Jak to przystało na posiadaczy pierwszego szczeniaka w życiu, mamy aż sześć różnych przyrządów do czesania. I mam zamiar wszystkie tu przedstawić i po krótce opisać.
1. Grzebień
Trixie, do sierści długiej lub krótkiej
Uważam, że jest dobry do codziennego użytku, nie wyczesuje za dużo, świetny do kołtunów, bo ma obrotowe ząbki.
2. Zgrzebło
Trixie, do pielęgnacji sierści psów długowłosych
Naprawdę dobrze się dzisiaj sprawdziło, zbiera dużo włosów za każdym razem, mogę je polecić.
3. Grabki
Vivog, do długiej, półdługiej, grubej sierści
Mój drugi faworyt :D. Świetnie się sprawdza przy wyczesywaniu martwego włosa i rozplątywaniu.
4. Szczotka
Oster, do półdługiej sierści
Zdecydowanie najgorsza. Najchętniej bym ją wyrzuciła, bo zajmuje miejsce w szafce. Praktycznie nic nie wyczesała, a jeśli już, to nic na niej nie zostało. Nie polecam dla psów z sierścią taką, jak ma Lusia.
5. Szczotka
Buster, dla szczeniąt i psów o delikatnej skórze
To jest mój faworyt. :) Może mi się tylko wydaje, ale za jednym pociągnięciem jest pełna sierści. Działa prawie jak furminator.
6. Furminator
FURminator, dla psów o wadze od 9 do 23kg, długowłosych
To jest jedyny przyrządzik, którego nie wypróbowałam jak należy. W sumie to chyba tylko raz od razu po zakupie. Ale sądząc po filmach z YouTube, to na pewno będzie lepszy niż szczotka Buster. :D Może jeszcze dzisiaj go wypróbuję.
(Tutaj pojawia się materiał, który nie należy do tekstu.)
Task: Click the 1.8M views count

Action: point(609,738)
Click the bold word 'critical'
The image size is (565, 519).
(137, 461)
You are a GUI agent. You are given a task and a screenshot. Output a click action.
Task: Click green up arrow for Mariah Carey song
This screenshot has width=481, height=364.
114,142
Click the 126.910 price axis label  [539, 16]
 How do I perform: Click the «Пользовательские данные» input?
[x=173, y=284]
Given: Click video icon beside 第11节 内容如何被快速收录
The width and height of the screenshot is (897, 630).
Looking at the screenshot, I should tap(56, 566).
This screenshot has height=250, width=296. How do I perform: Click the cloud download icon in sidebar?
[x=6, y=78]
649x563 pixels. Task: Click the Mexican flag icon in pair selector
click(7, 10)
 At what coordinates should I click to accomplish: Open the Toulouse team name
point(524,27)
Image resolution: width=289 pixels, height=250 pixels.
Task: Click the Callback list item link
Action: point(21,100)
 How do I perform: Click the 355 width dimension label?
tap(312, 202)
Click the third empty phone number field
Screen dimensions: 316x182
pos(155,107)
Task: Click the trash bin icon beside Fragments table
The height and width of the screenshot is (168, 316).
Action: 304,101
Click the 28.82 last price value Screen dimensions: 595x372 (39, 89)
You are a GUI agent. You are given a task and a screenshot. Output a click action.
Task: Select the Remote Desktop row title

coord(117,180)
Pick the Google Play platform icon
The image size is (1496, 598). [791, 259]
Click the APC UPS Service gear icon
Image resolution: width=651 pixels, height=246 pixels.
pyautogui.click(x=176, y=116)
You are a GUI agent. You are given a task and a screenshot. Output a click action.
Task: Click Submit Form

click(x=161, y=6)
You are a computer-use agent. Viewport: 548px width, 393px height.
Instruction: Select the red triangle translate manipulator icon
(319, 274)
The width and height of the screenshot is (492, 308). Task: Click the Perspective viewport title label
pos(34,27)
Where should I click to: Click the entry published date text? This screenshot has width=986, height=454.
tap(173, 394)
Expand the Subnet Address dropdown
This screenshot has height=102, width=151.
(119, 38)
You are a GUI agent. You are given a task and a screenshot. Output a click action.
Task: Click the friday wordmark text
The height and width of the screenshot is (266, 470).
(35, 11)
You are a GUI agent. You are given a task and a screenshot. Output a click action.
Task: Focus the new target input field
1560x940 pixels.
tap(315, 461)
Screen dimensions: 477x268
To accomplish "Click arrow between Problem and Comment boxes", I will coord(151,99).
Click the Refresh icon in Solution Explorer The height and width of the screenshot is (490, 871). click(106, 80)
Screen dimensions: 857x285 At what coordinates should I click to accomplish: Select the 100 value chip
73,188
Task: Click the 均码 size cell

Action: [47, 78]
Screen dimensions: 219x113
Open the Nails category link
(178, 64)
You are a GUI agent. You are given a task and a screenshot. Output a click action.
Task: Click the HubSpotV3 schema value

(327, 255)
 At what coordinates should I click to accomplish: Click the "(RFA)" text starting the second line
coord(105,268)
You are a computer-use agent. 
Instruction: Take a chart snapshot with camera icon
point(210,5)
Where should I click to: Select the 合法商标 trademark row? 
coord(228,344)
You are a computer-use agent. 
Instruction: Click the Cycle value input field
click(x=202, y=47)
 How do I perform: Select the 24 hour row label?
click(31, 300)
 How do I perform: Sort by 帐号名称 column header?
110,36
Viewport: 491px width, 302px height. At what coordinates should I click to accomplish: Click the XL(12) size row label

To by było na tyle. A, jeszcze szampon. Używamy szamponu dla szczeniąt firmy Over Zoo. Nie porównywałam go z innymi, ale zapewnia długą świeżość sierści, i po kąpieli jest bardzo miła w dotyku. Ma zapach lekko bananowy.
Brak komentarzy:
Prześlij komentarz
Napisz w komentarzu link do swojego bloga. Jeśli mi się spodoba, dodam go do obserwowanych. Zachęcam do komentowania :)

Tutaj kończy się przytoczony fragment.